Don't be a knee-Jerk on the way to GDPR

Yesterday morning my inbox was littered with, essentially, spam. These were posts to a discussion thread in an online community which I had not subscribed to, that system sending me the messages anyway.

It seems, someone wanted to protect people like me from having personal data poached from group discussions and related pages they’re managing. We can understand that this is a valuable goal, and in fact is consistent with requirements under GDPR to protect Subject’s personal information. So in their system, they have redacted email addresses, replacing mine with gl…@gmail.com.  I’m thrilled my email address is not displayed in the clear on this site, and equally happy that a data breach or similar event won’t expose my personal details in the wild.

Or I would be thrilled, were my inbox not full.

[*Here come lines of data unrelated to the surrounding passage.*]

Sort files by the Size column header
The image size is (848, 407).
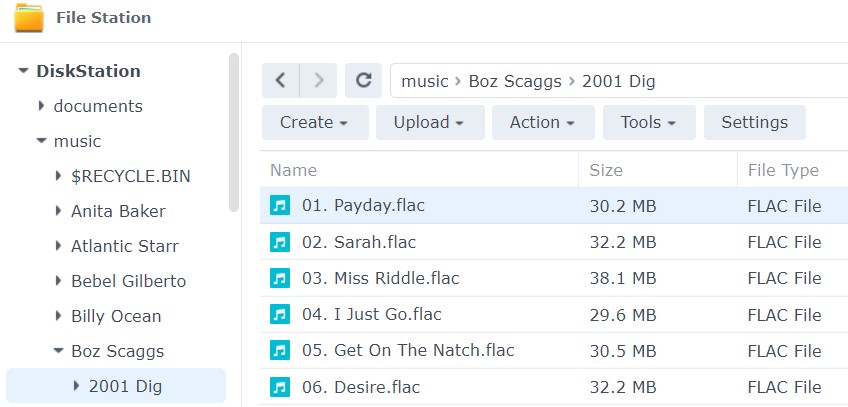pos(606,170)
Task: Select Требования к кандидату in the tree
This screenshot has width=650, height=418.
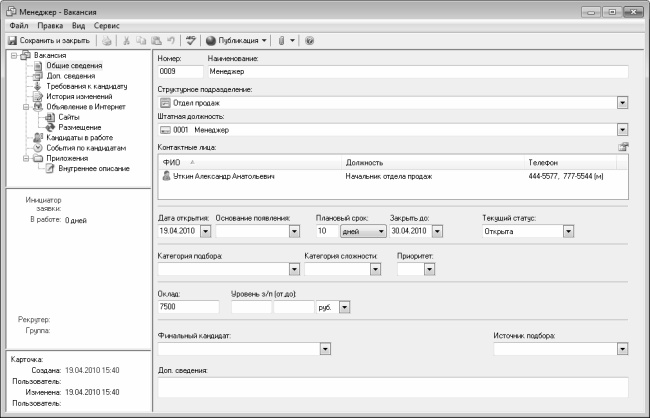Action: coord(80,86)
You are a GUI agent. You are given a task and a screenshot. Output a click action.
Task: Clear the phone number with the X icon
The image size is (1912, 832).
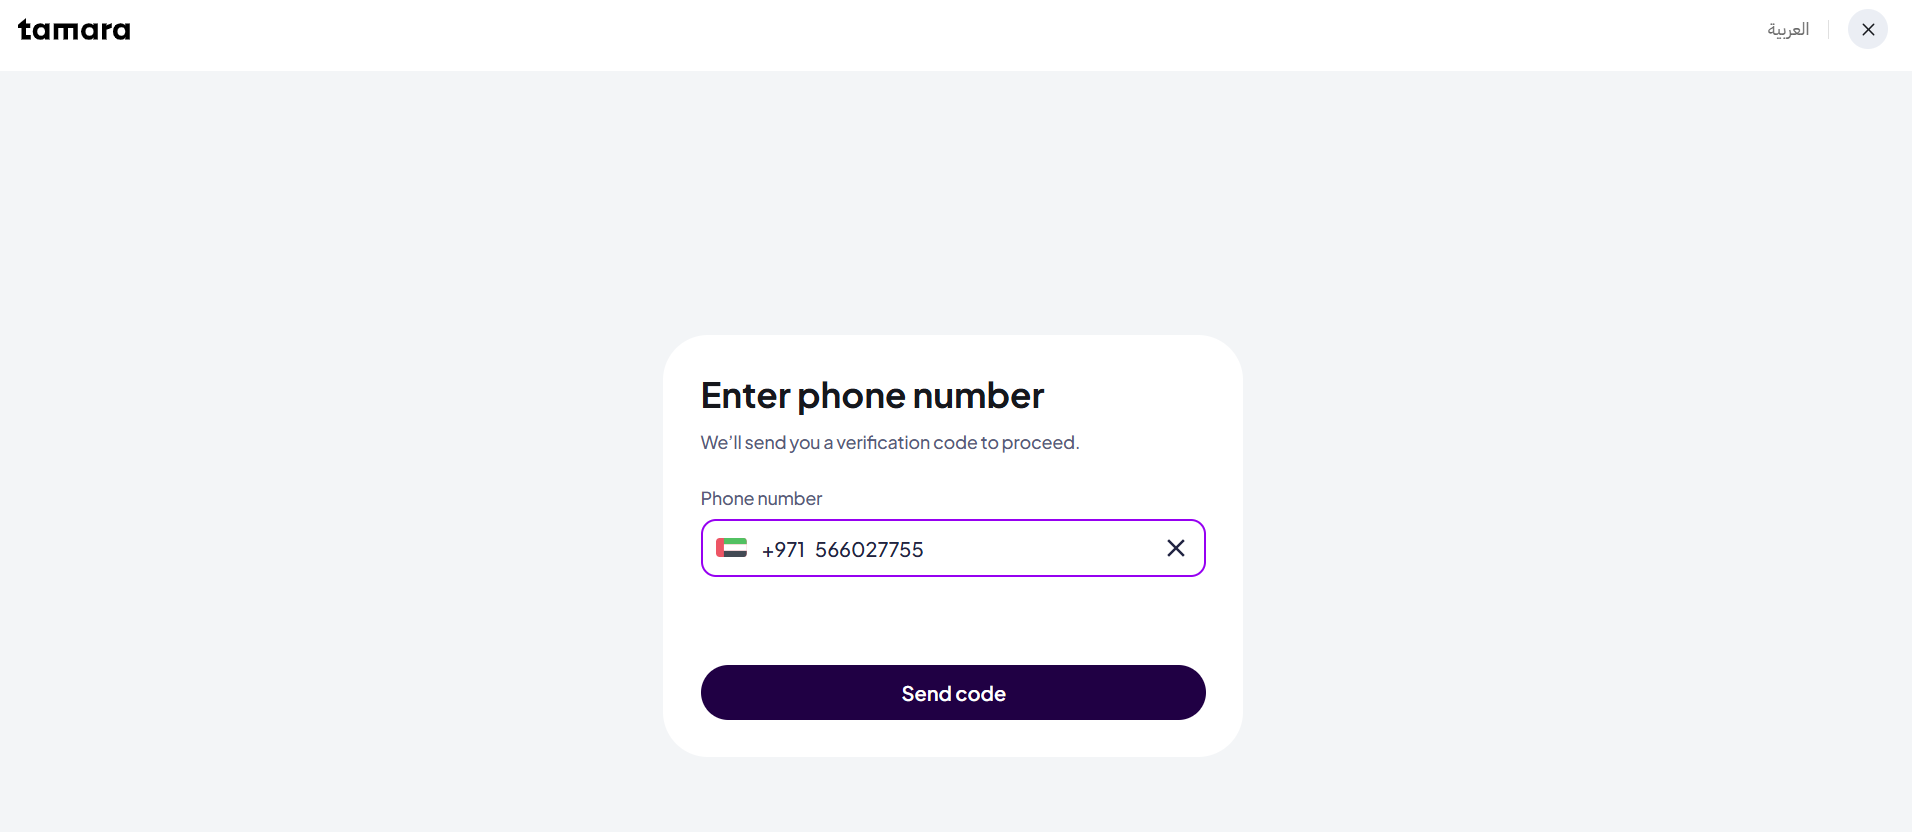1176,548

Because somehow their system still sends notification to subscribers. In reality it looks like it is sending emails to everyone it knows whose email address matches the redacted pattern. Trying to send an email to a true subscriber, gl…@gmail.com, they seem to have sent an email to all gl…@gmail.coms. Including to me.

Many people got these emails, and putting it mildly, they’re not happy about it. My HR department won’t let me post many of their comments on the topic. Especially since, to unsubscribe from a thread they didn’t subscribe to, recipients were being asked to click through an acceptance of Terms of Service.  Bad form!

Were it in effect, and in absence of a less blunt instrument, I guess GDPR offers these subjects a recourse: Dear DPO, I’m gl…@gmail.com, please erase me.  How will that go?

Let’s see now, what’s 4% of gross revenue for any of the large developer community owners?

So yes, we need to protect Subject data, but unthoughtful knee-jerk redaction without concern for downstream impact isn’t the answer.